Wsparcie dla mediów Strefy Wolnego Słowa jest niezmiernie ważne! Razem ratujmy niezależne media! Wspieram TERAZ »

Chciał przeprosin od Dudzińskiej i otworzył puszkę Pandory. Jabłoński: Jońskiemu grożą 2 lata więzienia

- Będę rekomendował wykluczenie Dariusza Jońskiego z komisji ds. wyborów korespondencyjnych - zadeklarował w mediach społecznościowych poseł PiS Paweł Jabłoński. Powodem tej decyzji ma być ujawnienie przez Jońskiego pochodzących z prokuratury informacji, które były objęte tajemnicą. Sprawa zyskała rozgłos po tym, jak polityk Koalicji Obywatelskiej domagał się przeprosin od prok. Edyty Dudzińskiej...

Dariusz Joński
Dariusz Joński
Zbyszek Kaczmarek - Gazeta Polska

W czwartek Joński wezwał Dudzińską do przeprosin w ciągu 24 godzin. Chodzi o jej wypowiedź przed komisją ds. wyborów korespondencyjnych, która padła podczas przesłuchania dzień wcześniej. Prokurator oznajmiła wówczas, że w jednym z wywiadów polityk KO przypisał jej nieprawdziwe zachowania. Joński, który jest przewodniczącym tej komisji, został wyłączony ze środowego przesłuchania i w żaden sposób nie negował jej słów. Dopiero wczoraj później oświadczył, że to nieprawda i żąda przeprosin. Więcej o tym, w tekście poniżej.

Zdaniem posła Pawła Jabłońskiego, Joński "może mieć bardzo poważny problem". Polityk wskazał, że przewodniczący komisji ujawnił informacje stanowiące prawnie chronioną tajemnicę śledztwa. - I co gorsza - miał tego pełną świadomość - dodał.

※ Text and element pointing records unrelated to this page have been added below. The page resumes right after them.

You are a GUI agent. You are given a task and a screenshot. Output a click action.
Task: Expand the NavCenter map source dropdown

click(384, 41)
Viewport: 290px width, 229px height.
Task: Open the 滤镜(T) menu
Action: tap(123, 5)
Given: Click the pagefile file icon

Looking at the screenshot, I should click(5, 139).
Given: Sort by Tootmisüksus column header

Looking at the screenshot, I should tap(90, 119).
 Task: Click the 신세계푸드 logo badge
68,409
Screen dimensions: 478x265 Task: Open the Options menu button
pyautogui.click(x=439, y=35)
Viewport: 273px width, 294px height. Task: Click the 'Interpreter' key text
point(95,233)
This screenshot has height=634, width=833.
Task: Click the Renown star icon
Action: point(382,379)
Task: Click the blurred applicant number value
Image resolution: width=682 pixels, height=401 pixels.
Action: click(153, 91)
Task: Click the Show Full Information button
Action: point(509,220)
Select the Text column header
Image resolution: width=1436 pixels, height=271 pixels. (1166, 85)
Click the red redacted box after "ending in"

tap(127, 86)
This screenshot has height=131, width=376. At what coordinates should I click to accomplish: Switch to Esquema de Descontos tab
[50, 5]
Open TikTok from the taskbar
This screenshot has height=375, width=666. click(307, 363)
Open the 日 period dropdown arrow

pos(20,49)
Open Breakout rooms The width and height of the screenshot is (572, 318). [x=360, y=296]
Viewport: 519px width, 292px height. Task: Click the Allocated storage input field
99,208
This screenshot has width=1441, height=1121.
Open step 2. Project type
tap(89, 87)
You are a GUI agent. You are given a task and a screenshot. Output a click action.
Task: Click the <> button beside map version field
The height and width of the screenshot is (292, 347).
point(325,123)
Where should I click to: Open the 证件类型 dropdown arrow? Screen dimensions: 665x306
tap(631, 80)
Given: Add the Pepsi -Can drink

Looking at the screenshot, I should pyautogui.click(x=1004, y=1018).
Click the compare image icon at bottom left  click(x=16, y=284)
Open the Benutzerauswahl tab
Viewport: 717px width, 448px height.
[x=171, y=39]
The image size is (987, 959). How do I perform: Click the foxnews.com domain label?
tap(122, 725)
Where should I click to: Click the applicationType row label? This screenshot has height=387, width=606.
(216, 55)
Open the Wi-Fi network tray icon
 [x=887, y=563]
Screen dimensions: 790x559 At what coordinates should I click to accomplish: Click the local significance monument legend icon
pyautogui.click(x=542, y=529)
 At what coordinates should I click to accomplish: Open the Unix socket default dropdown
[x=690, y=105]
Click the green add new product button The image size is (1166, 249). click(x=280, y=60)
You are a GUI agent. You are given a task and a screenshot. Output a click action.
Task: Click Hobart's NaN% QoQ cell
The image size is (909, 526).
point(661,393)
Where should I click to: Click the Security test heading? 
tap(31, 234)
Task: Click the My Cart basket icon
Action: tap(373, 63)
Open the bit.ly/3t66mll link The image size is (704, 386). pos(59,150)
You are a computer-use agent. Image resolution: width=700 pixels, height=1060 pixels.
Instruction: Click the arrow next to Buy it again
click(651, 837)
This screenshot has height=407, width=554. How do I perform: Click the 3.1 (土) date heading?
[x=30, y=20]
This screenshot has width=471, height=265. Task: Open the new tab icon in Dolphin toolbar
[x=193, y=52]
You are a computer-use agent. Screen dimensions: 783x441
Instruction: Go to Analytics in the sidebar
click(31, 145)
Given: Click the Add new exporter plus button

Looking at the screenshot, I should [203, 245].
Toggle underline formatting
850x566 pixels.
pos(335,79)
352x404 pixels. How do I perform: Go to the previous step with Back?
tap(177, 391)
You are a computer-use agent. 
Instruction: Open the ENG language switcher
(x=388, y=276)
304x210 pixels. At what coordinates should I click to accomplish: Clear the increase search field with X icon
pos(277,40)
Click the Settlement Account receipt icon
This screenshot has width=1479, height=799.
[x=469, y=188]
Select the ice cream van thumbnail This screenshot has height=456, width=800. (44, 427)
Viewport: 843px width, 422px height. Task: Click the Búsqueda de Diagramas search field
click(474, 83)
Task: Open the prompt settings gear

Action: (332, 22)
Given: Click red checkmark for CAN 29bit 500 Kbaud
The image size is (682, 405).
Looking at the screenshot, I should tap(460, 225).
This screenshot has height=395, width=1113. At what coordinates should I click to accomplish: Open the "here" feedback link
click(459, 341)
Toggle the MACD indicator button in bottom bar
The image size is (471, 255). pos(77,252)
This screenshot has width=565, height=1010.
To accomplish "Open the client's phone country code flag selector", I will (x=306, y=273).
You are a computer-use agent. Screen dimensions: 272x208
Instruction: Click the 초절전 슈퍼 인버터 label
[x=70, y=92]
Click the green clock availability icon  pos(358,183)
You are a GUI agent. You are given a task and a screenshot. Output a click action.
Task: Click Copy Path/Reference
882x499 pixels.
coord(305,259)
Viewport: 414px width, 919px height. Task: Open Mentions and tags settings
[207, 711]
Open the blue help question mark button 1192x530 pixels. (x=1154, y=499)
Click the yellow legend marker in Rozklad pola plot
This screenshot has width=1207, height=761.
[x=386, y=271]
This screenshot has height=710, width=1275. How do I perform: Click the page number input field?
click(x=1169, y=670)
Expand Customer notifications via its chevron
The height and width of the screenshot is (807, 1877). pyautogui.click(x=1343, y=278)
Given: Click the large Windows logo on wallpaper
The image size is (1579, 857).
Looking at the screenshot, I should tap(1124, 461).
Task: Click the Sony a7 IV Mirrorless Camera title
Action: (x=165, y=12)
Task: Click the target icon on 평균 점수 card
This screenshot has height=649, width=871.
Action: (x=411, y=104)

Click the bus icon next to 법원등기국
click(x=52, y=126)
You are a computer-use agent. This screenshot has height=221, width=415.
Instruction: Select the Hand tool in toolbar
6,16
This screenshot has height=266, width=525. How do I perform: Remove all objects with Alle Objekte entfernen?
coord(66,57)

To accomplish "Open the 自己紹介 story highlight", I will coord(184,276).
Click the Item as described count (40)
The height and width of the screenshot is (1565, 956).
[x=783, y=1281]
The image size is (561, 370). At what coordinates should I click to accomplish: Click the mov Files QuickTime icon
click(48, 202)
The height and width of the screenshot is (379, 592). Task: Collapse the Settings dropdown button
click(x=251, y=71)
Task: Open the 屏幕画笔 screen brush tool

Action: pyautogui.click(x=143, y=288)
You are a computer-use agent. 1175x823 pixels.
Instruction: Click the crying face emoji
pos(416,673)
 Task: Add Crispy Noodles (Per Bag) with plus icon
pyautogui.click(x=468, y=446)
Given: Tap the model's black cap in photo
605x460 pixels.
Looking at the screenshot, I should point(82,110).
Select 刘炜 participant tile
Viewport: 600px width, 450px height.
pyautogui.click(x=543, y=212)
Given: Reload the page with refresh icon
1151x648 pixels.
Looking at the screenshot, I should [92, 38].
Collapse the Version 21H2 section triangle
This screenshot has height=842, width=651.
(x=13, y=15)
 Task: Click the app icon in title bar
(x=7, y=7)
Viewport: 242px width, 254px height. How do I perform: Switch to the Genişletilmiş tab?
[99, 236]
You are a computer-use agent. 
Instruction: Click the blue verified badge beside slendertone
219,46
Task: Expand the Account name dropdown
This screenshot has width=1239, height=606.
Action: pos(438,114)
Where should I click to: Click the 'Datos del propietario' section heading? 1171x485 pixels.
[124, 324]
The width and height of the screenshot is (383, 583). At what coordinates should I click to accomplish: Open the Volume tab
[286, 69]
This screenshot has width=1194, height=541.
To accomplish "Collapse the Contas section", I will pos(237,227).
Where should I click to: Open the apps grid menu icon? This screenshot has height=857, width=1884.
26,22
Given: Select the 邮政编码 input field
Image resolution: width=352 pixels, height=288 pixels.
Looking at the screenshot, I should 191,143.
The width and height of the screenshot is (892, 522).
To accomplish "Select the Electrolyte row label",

Jabłoński we wpisie na platformie x.com przedstawiła swoje spostrzeżenia. Wskazał, że 26 stycznia przewodniczący na posiedzeniu komisji poinformował, że z prokuratury wpłynęły akta toczących się spraw i przyznał, że są one wciąż objęte tajemnicą śledztwa.

Trzy tygodnie później Joński w wywiadzie dla Faktów TVN opowiadał o tym, kto i kiedy został w śledztwie przesłuchany. - Mówi wprost, że wcześniej nic o tym nie wiedział – a dziennikarz podkreśla, że wiedza ta pochodzi z akt, które Joński dostał z prokuratury - zaznacza Jabłoński.

Pięć dni później polityk KO znów poszedł do mediów i ponownie przekazał objęte tajemnicą informacje.  - Ma trochę instynktu samozachowawczego, bo nie cytuje ich wprost – ale i tak rozpowszechnia wiadomości ze śledztwa. A to przestępstwo – zagrożone karą 2 lat więzienia - stwierdza poseł PiS.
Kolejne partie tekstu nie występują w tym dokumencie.